On 8 August 1853, Killick commenced another race with Challenger against the American clipper Nightingale, from Shanghai. Challenger reached Deal on 26 November, two days earlier than Nightingale.

Under Killick's command, Challenger took an average journey time from Shanghai and Hankou of 115 days. After he relinquished command this extended to an average of 129 days. Captain James Killick's last passage in Challenger ended in December 1860 when she arrived in London with a transit from Shanghai of 108 days.

=== Shipowning career ===
In 1861, Killick, together with James Henry Martin, created a business partnership to own and operate ships called Killick Martin. Killick was the senior partner and his seafaring background gave him the necessary experience to manage the ship owning side of the business. James Martin, twenty years younger than Killick, had previously worked for Phillips, Shaw & Lowther, which later changed its name to Shaw, Lowther and Maxton (owners of famous clipper ships like Ariel and Titania) concentrated on the running of the office and securing of cargo.
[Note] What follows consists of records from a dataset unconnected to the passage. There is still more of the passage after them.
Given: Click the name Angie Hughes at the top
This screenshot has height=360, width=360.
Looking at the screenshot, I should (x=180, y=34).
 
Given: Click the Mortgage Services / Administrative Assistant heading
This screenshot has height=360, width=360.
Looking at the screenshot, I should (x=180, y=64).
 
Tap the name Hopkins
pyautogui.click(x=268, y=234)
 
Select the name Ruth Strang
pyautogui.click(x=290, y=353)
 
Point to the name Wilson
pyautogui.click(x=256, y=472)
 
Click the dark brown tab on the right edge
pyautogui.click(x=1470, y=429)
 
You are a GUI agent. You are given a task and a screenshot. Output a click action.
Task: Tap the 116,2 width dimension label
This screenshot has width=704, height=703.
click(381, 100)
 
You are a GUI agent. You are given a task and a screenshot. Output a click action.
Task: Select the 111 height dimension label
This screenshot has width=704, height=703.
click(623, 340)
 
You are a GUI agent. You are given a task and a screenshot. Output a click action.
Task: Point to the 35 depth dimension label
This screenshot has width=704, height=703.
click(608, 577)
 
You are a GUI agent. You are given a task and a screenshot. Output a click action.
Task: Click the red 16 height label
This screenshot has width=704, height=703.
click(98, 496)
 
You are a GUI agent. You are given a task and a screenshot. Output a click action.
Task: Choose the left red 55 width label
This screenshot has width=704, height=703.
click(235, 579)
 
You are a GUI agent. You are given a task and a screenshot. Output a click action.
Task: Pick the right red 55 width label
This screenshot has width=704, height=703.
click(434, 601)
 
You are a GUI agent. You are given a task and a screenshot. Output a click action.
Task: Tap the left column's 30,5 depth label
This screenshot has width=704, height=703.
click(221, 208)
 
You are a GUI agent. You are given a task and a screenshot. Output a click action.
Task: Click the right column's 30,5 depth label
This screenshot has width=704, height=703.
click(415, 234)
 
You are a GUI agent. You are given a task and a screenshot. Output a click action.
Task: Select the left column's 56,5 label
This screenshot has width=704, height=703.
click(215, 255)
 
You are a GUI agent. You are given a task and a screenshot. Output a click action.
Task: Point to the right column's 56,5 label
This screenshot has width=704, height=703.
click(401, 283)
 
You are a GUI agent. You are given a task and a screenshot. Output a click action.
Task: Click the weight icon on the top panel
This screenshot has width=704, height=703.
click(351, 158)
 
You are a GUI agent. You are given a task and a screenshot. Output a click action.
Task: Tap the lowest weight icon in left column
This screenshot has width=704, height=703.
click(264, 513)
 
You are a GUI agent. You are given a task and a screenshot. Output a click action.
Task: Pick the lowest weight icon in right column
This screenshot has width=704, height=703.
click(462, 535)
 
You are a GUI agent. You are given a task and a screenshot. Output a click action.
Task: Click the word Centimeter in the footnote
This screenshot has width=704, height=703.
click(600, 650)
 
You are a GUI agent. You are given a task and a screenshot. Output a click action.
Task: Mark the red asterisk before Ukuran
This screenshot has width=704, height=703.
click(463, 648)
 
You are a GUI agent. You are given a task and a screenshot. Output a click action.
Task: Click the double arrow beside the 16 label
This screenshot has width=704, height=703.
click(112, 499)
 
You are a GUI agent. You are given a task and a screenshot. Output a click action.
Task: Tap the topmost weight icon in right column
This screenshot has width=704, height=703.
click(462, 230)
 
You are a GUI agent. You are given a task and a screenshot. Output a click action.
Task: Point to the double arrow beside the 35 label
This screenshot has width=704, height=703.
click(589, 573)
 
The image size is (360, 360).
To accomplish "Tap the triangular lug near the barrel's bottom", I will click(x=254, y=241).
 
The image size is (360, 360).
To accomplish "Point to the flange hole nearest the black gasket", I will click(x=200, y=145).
In 1863, the company name was changed to Killick Martin & Company when David William Richie became a partner. The company was later incorporated in 1953 to become Killick Martin & Company Ltd.

Between 1862 and 1879, Killick Martin and Killick Martin & Company owned 20 clipper ships, including Challenger which they acquired in 1865, which was the ship Captained by James Killick himself in the tea races against the American ships Challenge and Nightingale. Other famous ships owned by Killick Martin included, Lothair, Kaisow, which was painted by Montague Dawson and Wylo, painted by James Brereton.

== Death and legacy ==
Basil Lubbock and David MacGregor, in their various publications, mention in his later life Killick was nicknamed 'China Bird' and 'Admiral', and when he died on 29 October 1889, aged 73, in Margate, some of his obituaries referred to these nicknames and show the high regard and respect which his friends and colleagues held for him.

Sutton Cultural Services, part of Sutton Council, have an archive on Killick and regularly hold free to enter exhibitions on his life at his former family home in Whitehall, Cheam, Surrey. Whitehall which is English Natural Heritage listed was also restored by Sutton Council in 2018 with the aid of a £1.9 million grant from the National Lottery.

Killick Martin's House Flag is held within the National Maritime Museum, and a builder's model of Lothair in the Hong Kong Museum of History.